── LISTED RECORDS ──

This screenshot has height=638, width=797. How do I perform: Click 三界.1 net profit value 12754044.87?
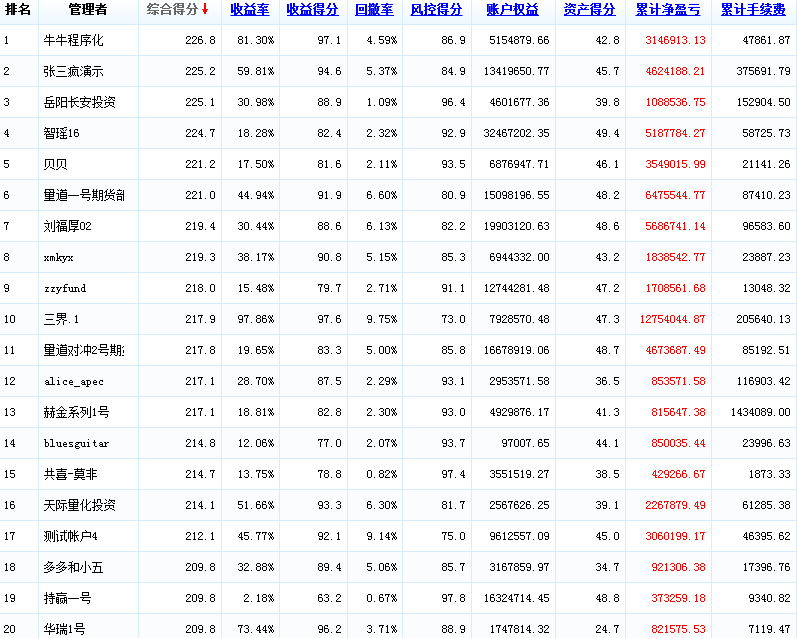click(672, 320)
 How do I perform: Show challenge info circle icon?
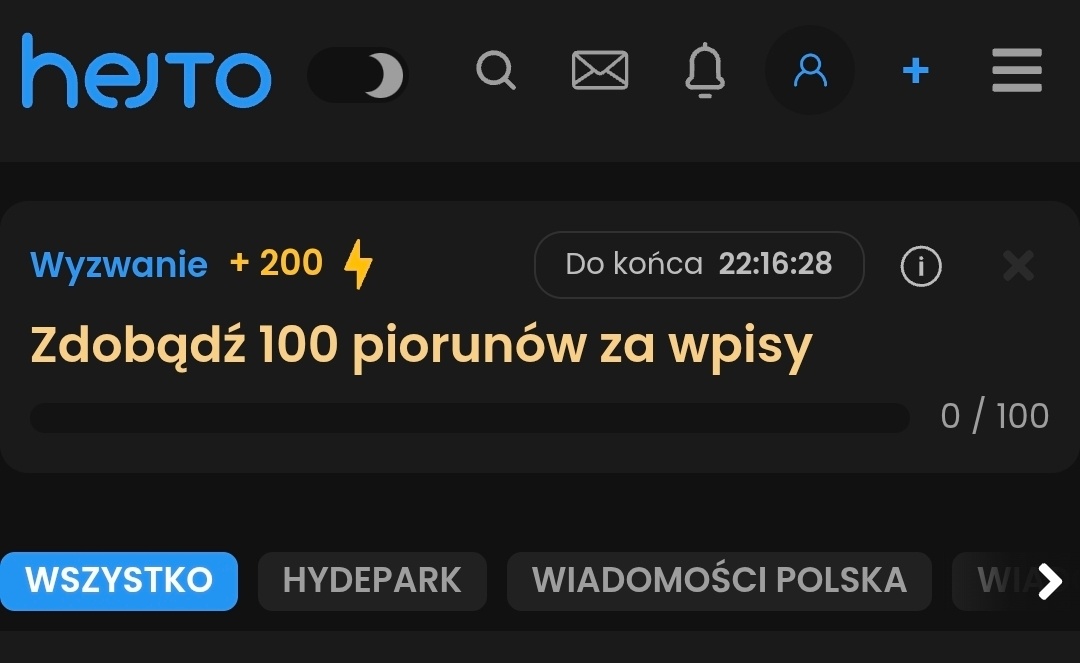[921, 266]

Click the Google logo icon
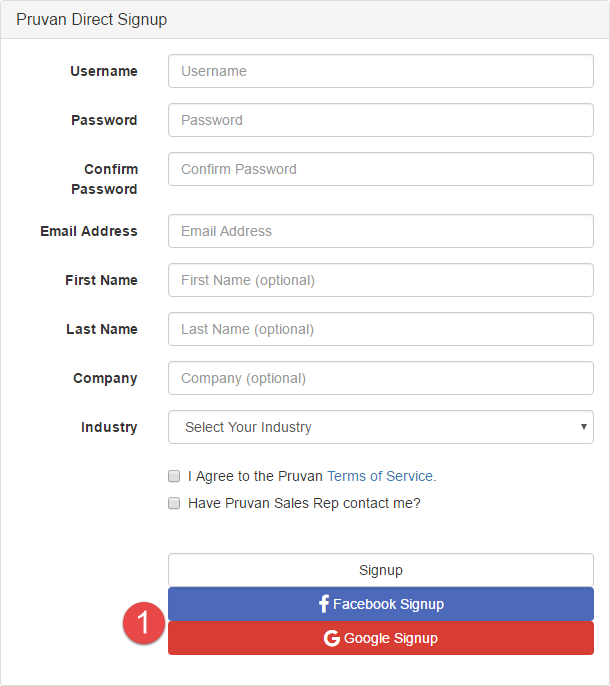(x=332, y=638)
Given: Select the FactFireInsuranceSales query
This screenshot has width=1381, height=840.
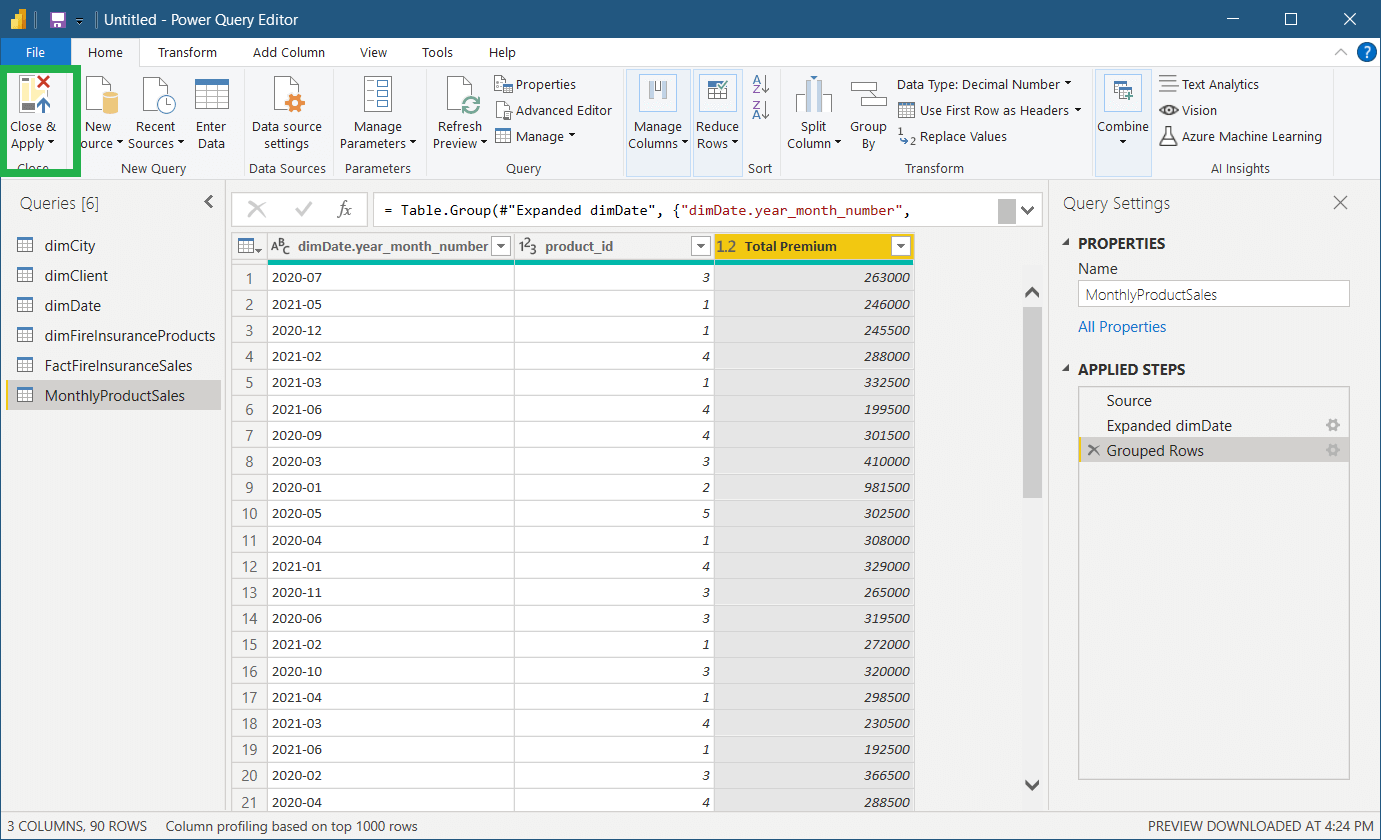Looking at the screenshot, I should pos(118,366).
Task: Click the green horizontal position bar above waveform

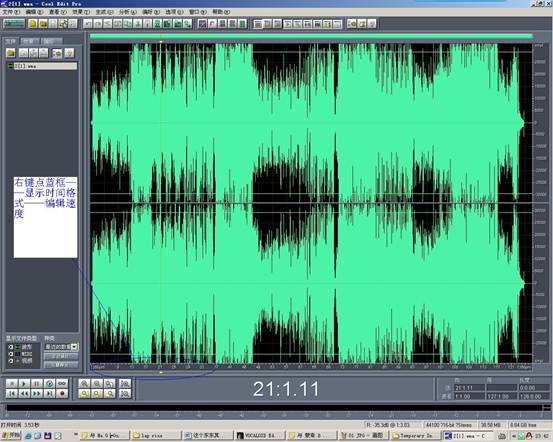Action: click(311, 36)
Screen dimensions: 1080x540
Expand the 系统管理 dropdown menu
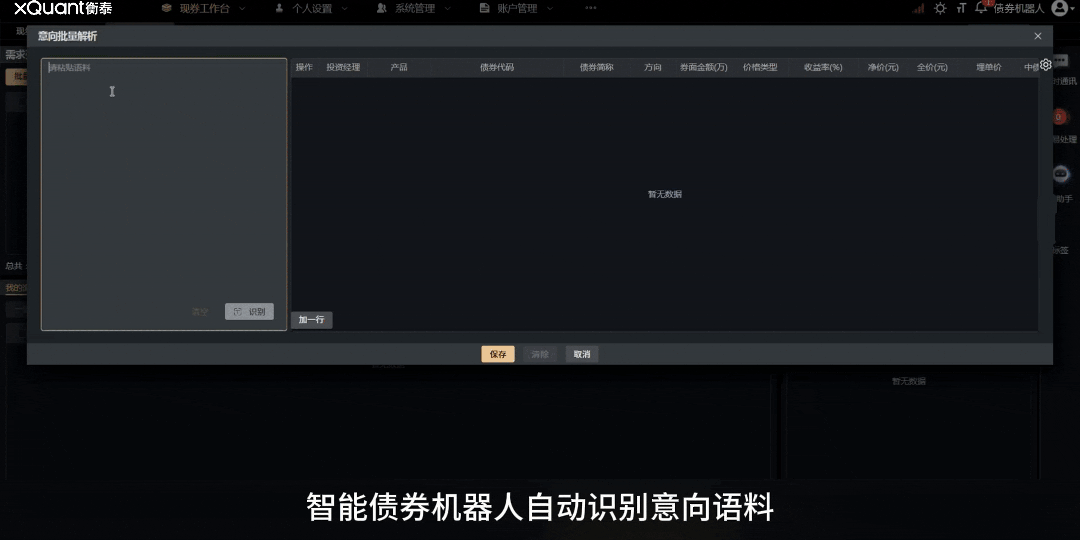click(414, 8)
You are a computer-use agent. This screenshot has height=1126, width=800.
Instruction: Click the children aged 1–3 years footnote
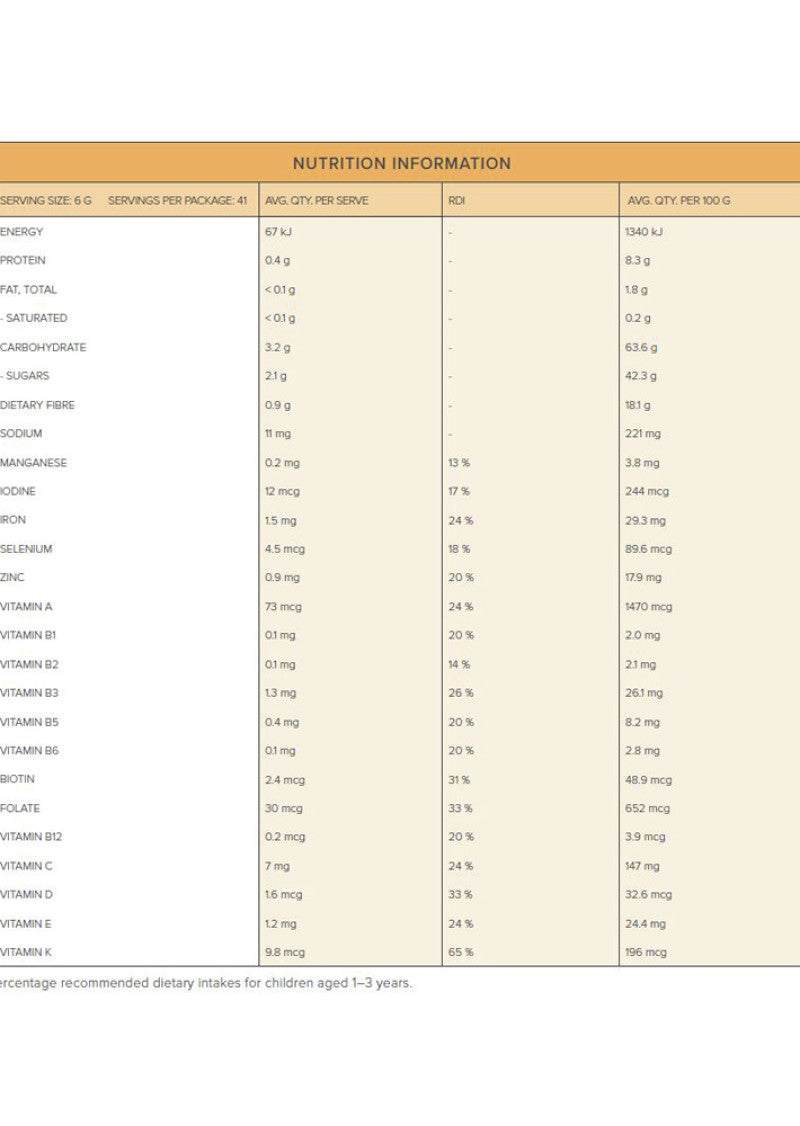(206, 983)
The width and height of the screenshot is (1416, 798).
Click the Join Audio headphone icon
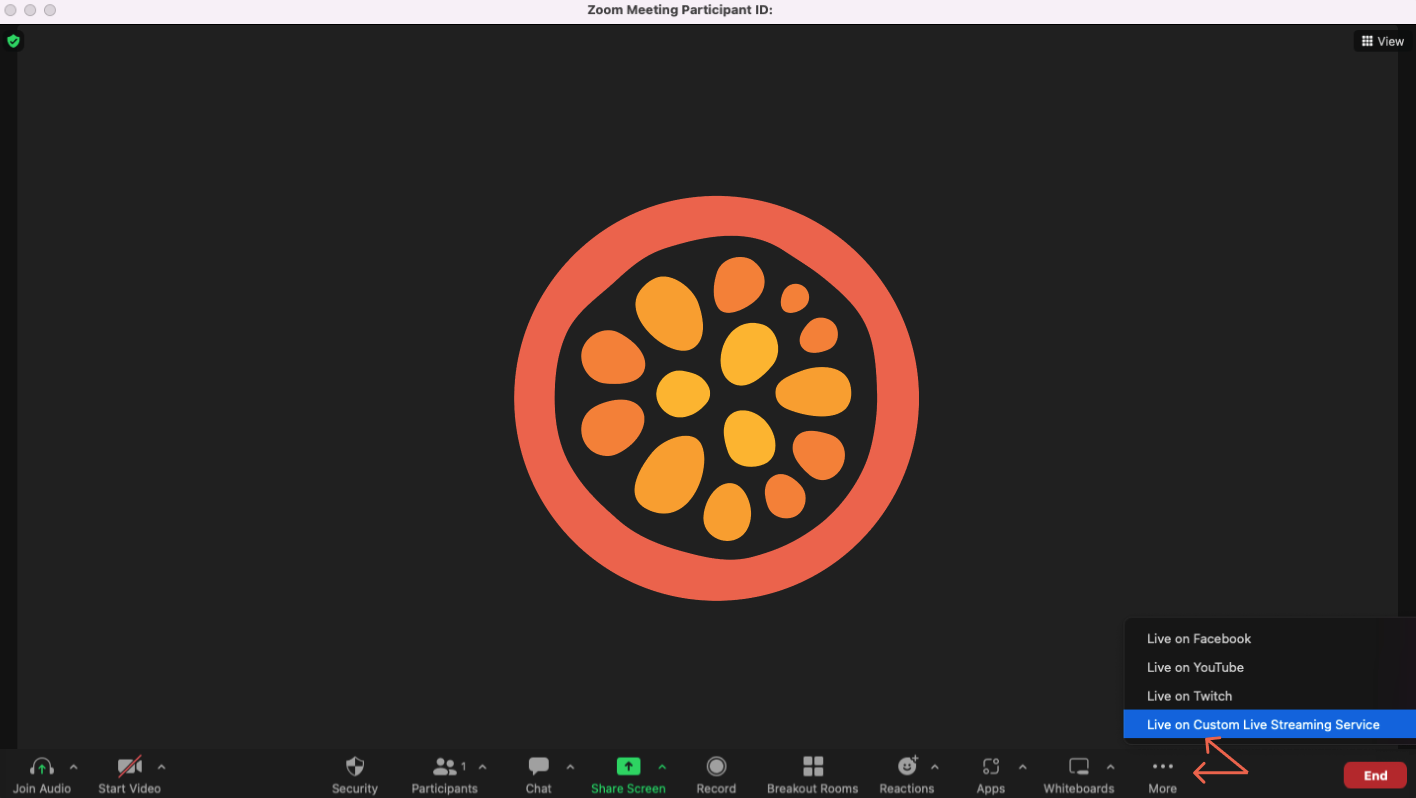click(42, 767)
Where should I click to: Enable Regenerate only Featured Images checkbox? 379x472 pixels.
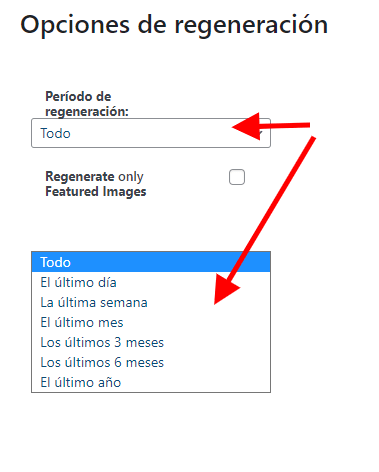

───

### WHAT IS REQUIRED:
Retype only the lines from the line with "Expand the 系统管理 dropdown menu" through the last line of the data. Keep both ends and skip the pictures.

### EXPECTED OUTPUT:
Expand the 系统管理 dropdown menu
click(414, 8)
You are a computer-use agent. This screenshot has height=1126, width=800.
Instruction: Click the children aged 1–3 years footnote
(206, 983)
The width and height of the screenshot is (1416, 798).
Click the Join Audio headphone icon
click(42, 767)
Where should I click to: Enable Regenerate only Featured Images checkbox? 379x472 pixels.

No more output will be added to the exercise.